For this exercise, transcribe the records below without changing a word.

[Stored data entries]
=-=-=
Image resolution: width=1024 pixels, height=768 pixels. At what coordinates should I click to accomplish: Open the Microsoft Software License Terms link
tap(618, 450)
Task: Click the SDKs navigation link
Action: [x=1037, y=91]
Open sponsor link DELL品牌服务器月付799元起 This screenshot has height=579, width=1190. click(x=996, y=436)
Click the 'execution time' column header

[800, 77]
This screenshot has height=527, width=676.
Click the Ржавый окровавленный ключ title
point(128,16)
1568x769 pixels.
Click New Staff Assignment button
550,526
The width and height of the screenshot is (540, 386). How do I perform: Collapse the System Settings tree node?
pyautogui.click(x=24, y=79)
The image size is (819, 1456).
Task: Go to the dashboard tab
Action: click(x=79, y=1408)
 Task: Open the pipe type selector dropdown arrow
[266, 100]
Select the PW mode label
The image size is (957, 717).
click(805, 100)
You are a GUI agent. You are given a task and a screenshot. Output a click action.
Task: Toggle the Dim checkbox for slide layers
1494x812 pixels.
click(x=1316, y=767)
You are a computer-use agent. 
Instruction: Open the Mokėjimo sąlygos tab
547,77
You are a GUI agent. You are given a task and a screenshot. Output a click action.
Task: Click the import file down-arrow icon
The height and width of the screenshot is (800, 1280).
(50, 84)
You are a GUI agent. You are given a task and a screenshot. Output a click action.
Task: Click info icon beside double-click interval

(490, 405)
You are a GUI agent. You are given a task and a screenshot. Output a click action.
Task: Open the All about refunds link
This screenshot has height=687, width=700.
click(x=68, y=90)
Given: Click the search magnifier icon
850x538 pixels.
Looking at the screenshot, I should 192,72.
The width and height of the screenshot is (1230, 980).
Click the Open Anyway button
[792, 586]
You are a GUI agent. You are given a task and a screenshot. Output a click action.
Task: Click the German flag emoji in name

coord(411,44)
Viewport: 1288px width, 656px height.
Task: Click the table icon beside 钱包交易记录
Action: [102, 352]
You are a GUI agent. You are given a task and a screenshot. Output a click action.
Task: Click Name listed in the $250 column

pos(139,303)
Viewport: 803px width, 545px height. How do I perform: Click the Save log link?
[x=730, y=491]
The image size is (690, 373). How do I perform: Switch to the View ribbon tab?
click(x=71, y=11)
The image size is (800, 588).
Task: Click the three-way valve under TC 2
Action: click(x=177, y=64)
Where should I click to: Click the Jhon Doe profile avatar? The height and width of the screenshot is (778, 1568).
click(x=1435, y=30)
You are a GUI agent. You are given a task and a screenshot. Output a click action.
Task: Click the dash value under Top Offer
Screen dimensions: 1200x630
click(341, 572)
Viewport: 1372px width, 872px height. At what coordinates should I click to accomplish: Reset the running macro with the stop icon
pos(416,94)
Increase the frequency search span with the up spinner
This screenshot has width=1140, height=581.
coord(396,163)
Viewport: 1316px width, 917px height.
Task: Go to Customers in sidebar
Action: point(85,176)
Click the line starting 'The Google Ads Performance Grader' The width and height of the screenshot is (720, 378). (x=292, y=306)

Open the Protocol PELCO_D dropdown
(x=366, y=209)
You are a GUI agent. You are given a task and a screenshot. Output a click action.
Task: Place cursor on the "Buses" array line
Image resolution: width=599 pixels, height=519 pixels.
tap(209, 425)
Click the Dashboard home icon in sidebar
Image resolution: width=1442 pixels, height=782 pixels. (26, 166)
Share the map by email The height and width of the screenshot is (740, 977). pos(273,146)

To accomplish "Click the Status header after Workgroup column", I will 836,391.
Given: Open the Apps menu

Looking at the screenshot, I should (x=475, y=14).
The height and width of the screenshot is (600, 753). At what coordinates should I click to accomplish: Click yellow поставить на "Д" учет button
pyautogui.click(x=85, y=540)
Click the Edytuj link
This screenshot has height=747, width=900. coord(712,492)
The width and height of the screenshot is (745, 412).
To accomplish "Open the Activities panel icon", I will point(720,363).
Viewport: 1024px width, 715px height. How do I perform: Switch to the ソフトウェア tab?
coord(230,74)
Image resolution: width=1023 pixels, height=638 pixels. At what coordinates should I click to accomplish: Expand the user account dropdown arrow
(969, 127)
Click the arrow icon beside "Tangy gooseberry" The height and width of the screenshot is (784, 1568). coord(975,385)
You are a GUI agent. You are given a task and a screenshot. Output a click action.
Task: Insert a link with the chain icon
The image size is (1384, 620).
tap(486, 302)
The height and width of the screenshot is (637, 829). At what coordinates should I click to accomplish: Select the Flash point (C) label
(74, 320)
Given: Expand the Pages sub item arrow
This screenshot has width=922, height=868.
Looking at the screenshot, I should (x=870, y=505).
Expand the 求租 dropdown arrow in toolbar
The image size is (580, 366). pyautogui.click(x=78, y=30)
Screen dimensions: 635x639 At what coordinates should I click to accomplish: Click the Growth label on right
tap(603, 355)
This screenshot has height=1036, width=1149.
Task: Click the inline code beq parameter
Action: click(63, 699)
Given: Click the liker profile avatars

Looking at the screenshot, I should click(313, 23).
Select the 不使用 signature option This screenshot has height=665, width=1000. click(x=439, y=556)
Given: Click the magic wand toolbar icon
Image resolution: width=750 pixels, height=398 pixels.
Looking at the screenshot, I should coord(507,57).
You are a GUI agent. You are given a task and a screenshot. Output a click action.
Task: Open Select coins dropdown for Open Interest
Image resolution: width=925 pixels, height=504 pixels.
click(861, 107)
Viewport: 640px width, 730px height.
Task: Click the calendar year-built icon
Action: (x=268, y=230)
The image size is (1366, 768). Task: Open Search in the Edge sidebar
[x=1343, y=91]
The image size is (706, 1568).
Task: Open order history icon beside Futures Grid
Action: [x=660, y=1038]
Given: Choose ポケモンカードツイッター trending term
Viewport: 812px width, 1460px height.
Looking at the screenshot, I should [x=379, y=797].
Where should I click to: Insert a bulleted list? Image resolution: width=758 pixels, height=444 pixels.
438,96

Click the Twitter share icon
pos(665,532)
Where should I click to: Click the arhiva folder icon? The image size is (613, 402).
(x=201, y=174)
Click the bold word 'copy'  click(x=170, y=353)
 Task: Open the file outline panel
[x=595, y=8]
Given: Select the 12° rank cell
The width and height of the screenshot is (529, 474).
=-=-=
→ **Written response**
Image resolution: width=1024 pixels, height=768 pixels. At what coordinates should I click to accomplish: Open the Microsoft Software License Terms link
tap(618, 450)
Task: Click the SDKs navigation link
Action: [x=1037, y=91]
Open sponsor link DELL品牌服务器月付799元起 This screenshot has height=579, width=1190. click(x=996, y=436)
Click the 'execution time' column header

[800, 77]
This screenshot has height=527, width=676.
Click the Ржавый окровавленный ключ title
point(128,16)
1568x769 pixels.
Click New Staff Assignment button
550,526
The width and height of the screenshot is (540, 386). How do I perform: Collapse the System Settings tree node?
pyautogui.click(x=24, y=79)
The image size is (819, 1456).
Task: Go to the dashboard tab
Action: click(x=79, y=1408)
 Task: Open the pipe type selector dropdown arrow
[266, 100]
Select the PW mode label
The image size is (957, 717).
click(805, 100)
You are a GUI agent. You are given a task and a screenshot. Output a click action.
Task: Toggle the Dim checkbox for slide layers
1494x812 pixels.
click(x=1316, y=767)
You are a computer-use agent. 
Instruction: Open the Mokėjimo sąlygos tab
547,77
You are a GUI agent. You are given a task and a screenshot. Output a click action.
Task: Click the import file down-arrow icon
The height and width of the screenshot is (800, 1280).
(50, 84)
You are a GUI agent. You are given a task and a screenshot. Output a click action.
Task: Click info icon beside double-click interval

(490, 405)
You are a GUI agent. You are given a task and a screenshot. Output a click action.
Task: Open the All about refunds link
This screenshot has height=687, width=700.
click(x=68, y=90)
Given: Click the search magnifier icon
850x538 pixels.
Looking at the screenshot, I should 192,72.
The width and height of the screenshot is (1230, 980).
Click the Open Anyway button
[792, 586]
You are a GUI agent. You are given a task and a screenshot. Output a click action.
Task: Click the German flag emoji in name

coord(411,44)
Viewport: 1288px width, 656px height.
Task: Click the table icon beside 钱包交易记录
Action: [102, 352]
You are a GUI agent. You are given a task and a screenshot. Output a click action.
Task: Click Name listed in the $250 column

pos(139,303)
Viewport: 803px width, 545px height. How do I perform: Click the Save log link?
[x=730, y=491]
The image size is (690, 373). How do I perform: Switch to the View ribbon tab?
click(x=71, y=11)
The image size is (800, 588).
Task: Click the three-way valve under TC 2
Action: click(x=177, y=64)
Where should I click to: Click the Jhon Doe profile avatar? The height and width of the screenshot is (778, 1568).
click(x=1435, y=30)
You are a GUI agent. You are given a task and a screenshot. Output a click action.
Task: Click the dash value under Top Offer
Screen dimensions: 1200x630
click(341, 572)
Viewport: 1372px width, 872px height. At what coordinates should I click to accomplish: Reset the running macro with the stop icon
pos(416,94)
Increase the frequency search span with the up spinner
This screenshot has width=1140, height=581.
coord(396,163)
Viewport: 1316px width, 917px height.
Task: Go to Customers in sidebar
Action: point(85,176)
Click the line starting 'The Google Ads Performance Grader' The width and height of the screenshot is (720, 378). (x=292, y=306)

Open the Protocol PELCO_D dropdown
(x=366, y=209)
You are a GUI agent. You are given a task and a screenshot. Output a click action.
Task: Place cursor on the "Buses" array line
Image resolution: width=599 pixels, height=519 pixels.
tap(209, 425)
Click the Dashboard home icon in sidebar
Image resolution: width=1442 pixels, height=782 pixels. (26, 166)
Share the map by email The height and width of the screenshot is (740, 977). pos(273,146)

To accomplish "Click the Status header after Workgroup column", I will 836,391.
Given: Open the Apps menu

Looking at the screenshot, I should (x=475, y=14).
The height and width of the screenshot is (600, 753). At what coordinates should I click to accomplish: Click yellow поставить на "Д" учет button
pyautogui.click(x=85, y=540)
Click the Edytuj link
This screenshot has height=747, width=900. coord(712,492)
The width and height of the screenshot is (745, 412).
To accomplish "Open the Activities panel icon", I will point(720,363).
Viewport: 1024px width, 715px height. How do I perform: Switch to the ソフトウェア tab?
coord(230,74)
Image resolution: width=1023 pixels, height=638 pixels. At what coordinates should I click to accomplish: Expand the user account dropdown arrow
(969, 127)
Click the arrow icon beside "Tangy gooseberry" The height and width of the screenshot is (784, 1568). coord(975,385)
You are a GUI agent. You are given a task and a screenshot. Output a click action.
Task: Insert a link with the chain icon
The image size is (1384, 620).
tap(486, 302)
The height and width of the screenshot is (637, 829). At what coordinates should I click to accomplish: Select the Flash point (C) label
(74, 320)
Given: Expand the Pages sub item arrow
This screenshot has width=922, height=868.
Looking at the screenshot, I should (x=870, y=505).
Expand the 求租 dropdown arrow in toolbar
The image size is (580, 366). pyautogui.click(x=78, y=30)
Screen dimensions: 635x639 At what coordinates should I click to accomplish: Click the Growth label on right
tap(603, 355)
This screenshot has height=1036, width=1149.
Task: Click the inline code beq parameter
Action: click(63, 699)
Given: Click the liker profile avatars

Looking at the screenshot, I should click(313, 23).
Select the 不使用 signature option This screenshot has height=665, width=1000. click(x=439, y=556)
Given: Click the magic wand toolbar icon
Image resolution: width=750 pixels, height=398 pixels.
Looking at the screenshot, I should coord(507,57).
You are a GUI agent. You are given a task and a screenshot. Output a click action.
Task: Open Select coins dropdown for Open Interest
Image resolution: width=925 pixels, height=504 pixels.
click(861, 107)
Viewport: 640px width, 730px height.
Task: Click the calendar year-built icon
Action: (x=268, y=230)
The image size is (1366, 768). Task: Open Search in the Edge sidebar
[x=1343, y=91]
The image size is (706, 1568).
Task: Open order history icon beside Futures Grid
Action: [x=660, y=1038]
Given: Choose ポケモンカードツイッター trending term
Viewport: 812px width, 1460px height.
Looking at the screenshot, I should [x=379, y=797].
Where should I click to: Insert a bulleted list? Image resolution: width=758 pixels, height=444 pixels.
438,96

Click the Twitter share icon
pos(665,532)
Where should I click to: Click the arhiva folder icon? The image size is (613, 402).
(x=201, y=174)
Click the bold word 'copy'  click(x=170, y=353)
 Task: Open the file outline panel
[x=595, y=8]
Given: Select the 12° rank cell
The width and height of the screenshot is (529, 474).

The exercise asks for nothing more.